- Born: Oksana Oleksandrivna Malaya 4 November 1983 (age 42) Nova Blahovishchenka, Ukrainian SSR, Soviet Union
- Known for: Feral child

= Oxana Malaya =

Ukrainian feral child

Oksana Oleksandrivna Malaya (Оксана Олександрівна Малая, born 4 November 1983), better known as Oxana Malaya, is a Ukrainian woman internationally known for her dog-imitating behavior. Malaya has been the subject of documentaries, interviews and tabloid headlines as a feral child "raised by dogs".

== Biography ==
Malaya was born in the village of Nova Blahovishchenka in Hornostaivka Raion, Kherson Oblast, of the Ukrainian SSR. According to doctors and medical records, she was a normal child at birth, but was later neglected by her drunk father at age three, and she lived surrounded by dogs.

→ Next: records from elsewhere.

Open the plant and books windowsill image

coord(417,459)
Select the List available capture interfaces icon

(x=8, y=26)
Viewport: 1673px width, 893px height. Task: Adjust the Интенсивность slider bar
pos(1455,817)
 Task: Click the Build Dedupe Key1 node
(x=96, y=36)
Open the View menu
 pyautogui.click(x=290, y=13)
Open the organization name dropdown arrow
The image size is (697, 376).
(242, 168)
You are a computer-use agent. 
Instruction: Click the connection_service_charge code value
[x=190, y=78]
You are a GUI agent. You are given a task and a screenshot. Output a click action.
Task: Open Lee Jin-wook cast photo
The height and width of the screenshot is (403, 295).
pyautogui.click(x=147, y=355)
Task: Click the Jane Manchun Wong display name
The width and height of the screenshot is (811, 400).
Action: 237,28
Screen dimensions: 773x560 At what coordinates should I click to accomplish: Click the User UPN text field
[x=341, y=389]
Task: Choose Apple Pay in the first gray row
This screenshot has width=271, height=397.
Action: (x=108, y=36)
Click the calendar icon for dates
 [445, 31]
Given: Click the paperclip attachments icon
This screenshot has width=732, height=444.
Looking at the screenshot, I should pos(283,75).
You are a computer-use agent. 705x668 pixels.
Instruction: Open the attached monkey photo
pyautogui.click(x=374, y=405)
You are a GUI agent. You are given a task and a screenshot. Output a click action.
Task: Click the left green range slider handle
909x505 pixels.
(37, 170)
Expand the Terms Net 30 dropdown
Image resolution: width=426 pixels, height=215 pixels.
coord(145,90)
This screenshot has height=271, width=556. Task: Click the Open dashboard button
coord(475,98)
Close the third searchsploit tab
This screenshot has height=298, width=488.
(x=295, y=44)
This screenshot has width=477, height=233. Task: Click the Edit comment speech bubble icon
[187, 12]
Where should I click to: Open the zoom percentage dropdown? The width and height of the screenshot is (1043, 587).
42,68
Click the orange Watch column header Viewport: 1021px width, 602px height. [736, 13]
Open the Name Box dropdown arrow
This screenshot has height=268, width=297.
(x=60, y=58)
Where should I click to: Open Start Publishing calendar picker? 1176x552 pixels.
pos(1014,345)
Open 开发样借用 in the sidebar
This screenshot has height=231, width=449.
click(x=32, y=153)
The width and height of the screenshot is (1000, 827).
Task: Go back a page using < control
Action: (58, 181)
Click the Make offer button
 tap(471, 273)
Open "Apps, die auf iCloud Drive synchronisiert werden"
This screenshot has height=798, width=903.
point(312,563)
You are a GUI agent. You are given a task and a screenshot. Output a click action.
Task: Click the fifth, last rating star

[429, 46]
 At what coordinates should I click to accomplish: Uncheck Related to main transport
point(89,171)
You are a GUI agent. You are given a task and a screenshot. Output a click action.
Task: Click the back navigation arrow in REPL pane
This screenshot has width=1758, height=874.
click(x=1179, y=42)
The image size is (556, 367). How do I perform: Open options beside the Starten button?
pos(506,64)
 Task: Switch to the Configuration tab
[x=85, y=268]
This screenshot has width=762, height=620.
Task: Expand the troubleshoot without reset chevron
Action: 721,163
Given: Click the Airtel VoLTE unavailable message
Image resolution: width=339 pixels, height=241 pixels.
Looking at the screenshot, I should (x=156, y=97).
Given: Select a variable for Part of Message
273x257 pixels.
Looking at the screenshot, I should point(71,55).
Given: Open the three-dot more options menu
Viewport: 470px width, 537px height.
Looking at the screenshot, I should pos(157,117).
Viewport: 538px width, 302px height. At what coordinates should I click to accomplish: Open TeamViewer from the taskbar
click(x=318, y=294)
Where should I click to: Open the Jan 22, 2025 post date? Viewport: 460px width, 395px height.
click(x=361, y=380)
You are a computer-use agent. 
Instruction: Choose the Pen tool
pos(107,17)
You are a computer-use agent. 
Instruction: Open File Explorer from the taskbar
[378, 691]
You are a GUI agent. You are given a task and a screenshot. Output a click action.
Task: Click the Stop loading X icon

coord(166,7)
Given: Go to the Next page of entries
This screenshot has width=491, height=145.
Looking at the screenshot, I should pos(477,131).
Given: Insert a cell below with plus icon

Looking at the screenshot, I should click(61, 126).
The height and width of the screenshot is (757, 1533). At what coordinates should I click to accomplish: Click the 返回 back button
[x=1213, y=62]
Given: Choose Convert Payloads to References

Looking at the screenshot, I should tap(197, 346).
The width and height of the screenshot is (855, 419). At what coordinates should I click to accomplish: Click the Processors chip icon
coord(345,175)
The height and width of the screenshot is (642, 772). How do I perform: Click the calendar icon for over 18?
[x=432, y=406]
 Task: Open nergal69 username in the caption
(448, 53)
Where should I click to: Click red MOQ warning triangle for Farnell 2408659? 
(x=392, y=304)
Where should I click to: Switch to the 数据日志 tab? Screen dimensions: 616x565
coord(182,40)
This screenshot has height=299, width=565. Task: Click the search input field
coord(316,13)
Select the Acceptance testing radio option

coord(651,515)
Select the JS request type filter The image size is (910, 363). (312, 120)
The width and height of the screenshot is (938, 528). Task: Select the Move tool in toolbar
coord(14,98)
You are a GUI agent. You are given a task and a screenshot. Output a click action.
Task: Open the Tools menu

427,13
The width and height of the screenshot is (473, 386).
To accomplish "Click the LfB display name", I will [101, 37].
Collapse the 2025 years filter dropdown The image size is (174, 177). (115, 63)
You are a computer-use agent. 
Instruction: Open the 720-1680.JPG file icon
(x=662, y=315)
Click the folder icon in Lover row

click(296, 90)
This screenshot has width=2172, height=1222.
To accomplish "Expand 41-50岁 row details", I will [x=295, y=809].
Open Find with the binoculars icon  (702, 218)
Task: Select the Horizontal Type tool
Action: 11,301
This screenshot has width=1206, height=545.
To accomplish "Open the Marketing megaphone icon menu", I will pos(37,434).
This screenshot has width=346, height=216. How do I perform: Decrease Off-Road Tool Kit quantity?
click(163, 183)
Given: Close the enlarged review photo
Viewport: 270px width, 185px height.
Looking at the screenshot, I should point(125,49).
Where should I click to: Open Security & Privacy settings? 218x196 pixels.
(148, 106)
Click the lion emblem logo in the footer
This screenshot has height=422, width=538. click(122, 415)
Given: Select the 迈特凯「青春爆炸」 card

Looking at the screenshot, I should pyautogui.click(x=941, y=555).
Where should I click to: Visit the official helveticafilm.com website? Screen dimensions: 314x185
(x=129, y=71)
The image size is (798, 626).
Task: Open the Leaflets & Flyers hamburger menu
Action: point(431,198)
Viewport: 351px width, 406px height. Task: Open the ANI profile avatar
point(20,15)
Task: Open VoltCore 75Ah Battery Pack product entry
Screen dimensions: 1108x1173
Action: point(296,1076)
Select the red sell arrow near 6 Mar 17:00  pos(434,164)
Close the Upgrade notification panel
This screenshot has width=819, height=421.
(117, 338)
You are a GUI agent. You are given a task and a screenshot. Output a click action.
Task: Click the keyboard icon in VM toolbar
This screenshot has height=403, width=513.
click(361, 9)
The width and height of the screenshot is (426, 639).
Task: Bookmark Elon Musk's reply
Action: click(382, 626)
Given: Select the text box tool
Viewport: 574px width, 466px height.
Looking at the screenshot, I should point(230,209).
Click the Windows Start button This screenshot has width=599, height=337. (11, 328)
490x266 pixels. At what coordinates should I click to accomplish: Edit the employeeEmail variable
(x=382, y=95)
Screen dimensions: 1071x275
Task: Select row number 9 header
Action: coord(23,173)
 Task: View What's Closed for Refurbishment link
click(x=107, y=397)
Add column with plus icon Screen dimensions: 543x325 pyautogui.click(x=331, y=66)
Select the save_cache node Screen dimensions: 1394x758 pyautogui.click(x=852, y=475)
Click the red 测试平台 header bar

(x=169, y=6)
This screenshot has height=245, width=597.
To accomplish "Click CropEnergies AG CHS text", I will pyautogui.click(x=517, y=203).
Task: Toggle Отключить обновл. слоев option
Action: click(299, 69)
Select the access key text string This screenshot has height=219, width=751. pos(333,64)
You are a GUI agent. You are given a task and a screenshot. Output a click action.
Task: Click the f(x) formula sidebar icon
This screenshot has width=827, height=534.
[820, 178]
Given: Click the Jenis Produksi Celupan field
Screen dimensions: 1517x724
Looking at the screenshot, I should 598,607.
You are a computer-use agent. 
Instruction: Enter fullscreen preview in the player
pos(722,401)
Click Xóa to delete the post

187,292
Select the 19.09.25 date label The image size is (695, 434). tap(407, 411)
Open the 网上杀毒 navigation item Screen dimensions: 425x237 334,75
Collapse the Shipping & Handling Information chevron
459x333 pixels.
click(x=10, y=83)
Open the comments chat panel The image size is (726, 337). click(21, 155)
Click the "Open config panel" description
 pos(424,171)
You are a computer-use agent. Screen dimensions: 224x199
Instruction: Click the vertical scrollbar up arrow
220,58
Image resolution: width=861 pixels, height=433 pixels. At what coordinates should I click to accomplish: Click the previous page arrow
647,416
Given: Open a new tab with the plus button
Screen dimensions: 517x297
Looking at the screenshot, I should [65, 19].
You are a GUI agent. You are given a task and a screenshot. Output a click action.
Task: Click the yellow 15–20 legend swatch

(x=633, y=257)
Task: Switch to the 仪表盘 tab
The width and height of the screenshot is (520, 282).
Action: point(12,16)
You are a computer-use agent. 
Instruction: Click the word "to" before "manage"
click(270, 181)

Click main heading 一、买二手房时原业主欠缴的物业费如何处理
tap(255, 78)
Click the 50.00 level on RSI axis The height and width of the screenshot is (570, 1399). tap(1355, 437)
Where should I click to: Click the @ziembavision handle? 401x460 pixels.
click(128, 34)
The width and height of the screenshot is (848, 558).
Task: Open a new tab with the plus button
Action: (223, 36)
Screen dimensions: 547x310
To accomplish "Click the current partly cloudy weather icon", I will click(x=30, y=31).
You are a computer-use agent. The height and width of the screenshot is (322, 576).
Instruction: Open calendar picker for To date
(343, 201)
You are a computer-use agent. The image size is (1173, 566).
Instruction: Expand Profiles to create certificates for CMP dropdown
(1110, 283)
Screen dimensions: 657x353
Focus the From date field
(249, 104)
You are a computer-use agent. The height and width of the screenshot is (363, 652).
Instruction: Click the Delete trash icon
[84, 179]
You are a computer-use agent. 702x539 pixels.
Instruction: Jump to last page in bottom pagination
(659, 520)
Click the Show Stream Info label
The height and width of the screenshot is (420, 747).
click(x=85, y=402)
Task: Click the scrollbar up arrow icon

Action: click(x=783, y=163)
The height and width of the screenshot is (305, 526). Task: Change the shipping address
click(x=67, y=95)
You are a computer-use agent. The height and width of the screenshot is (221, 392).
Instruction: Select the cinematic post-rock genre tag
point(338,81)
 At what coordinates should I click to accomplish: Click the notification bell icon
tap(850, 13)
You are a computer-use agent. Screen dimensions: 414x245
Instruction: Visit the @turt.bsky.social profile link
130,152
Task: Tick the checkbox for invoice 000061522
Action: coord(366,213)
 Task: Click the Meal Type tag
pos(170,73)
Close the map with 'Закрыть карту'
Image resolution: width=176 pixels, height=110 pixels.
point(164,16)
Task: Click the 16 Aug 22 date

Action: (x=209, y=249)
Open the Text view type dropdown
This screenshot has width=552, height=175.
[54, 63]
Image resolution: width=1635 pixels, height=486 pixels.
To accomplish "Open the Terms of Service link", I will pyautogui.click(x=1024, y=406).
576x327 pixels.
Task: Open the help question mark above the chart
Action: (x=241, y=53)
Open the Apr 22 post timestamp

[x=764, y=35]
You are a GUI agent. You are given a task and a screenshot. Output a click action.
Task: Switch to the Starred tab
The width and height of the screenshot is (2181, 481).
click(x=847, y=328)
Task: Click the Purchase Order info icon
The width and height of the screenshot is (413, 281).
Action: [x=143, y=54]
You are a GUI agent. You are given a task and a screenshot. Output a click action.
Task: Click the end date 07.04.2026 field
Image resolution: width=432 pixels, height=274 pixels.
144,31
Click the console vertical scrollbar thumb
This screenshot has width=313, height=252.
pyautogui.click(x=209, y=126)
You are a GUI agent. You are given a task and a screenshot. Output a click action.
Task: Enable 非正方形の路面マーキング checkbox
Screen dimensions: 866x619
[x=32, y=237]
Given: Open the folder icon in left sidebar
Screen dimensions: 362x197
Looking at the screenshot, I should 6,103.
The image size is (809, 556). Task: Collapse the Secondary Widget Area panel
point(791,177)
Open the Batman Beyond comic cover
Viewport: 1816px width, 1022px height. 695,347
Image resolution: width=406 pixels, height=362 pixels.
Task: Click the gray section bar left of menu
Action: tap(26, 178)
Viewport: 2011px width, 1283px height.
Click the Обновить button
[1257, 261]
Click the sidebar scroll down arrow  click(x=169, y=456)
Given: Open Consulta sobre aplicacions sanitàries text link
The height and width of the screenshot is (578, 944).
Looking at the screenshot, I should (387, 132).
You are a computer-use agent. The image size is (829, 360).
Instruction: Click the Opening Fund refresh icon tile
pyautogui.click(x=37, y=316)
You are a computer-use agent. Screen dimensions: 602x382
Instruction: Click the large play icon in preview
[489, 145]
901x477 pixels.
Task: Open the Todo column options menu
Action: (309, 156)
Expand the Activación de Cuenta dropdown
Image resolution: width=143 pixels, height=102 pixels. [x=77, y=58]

When Malaya was found by authorities, she was seven and a half years old, but she could not talk, lacked many basic skills, and physically behaved like a dog. She was running around on all fours, barking, slept on the floor, and she ate and took care of her hygiene like a dog. Malaya was removed from her parents' custody by social services.

Malaya was eventually transferred to the foster home for mentally disabled children in Barabol, in Ovidiopol Raion of Odesa Oblast. She underwent years of specialized therapy and education to address her behavioural, social and educational issues. Upon adulthood, Malaya was taught to subdue her dog-like behaviour; she learned to speak fluently and intelligibly and works at a farm milking cows, but remains somewhat intellectually impaired.

In a Channel 4 documentary, and in the Portuguese SIC channel documentary, her doctors stated that it is unlikely that she will ever be completely rehabilitated into "normal" society. In 2001, Russian TV channel NTV made a documentary about her life. There have been multiple articles about her in the press.

In 2013, Malaya gave an interview on national Ukrainian TV, on the talk-show Hovoryt Ukraina, where she talked about herself and answered questions. During the show, Malaya said that she wants to be treated like a normal human being, and is offended when others call her a "dog-girl". She said that she wants her brothers to visit her more often and that her main dream in her life is to find her biological mother. She also talked about her boyfriend, her life in the state foster home and her work with animals on the farm.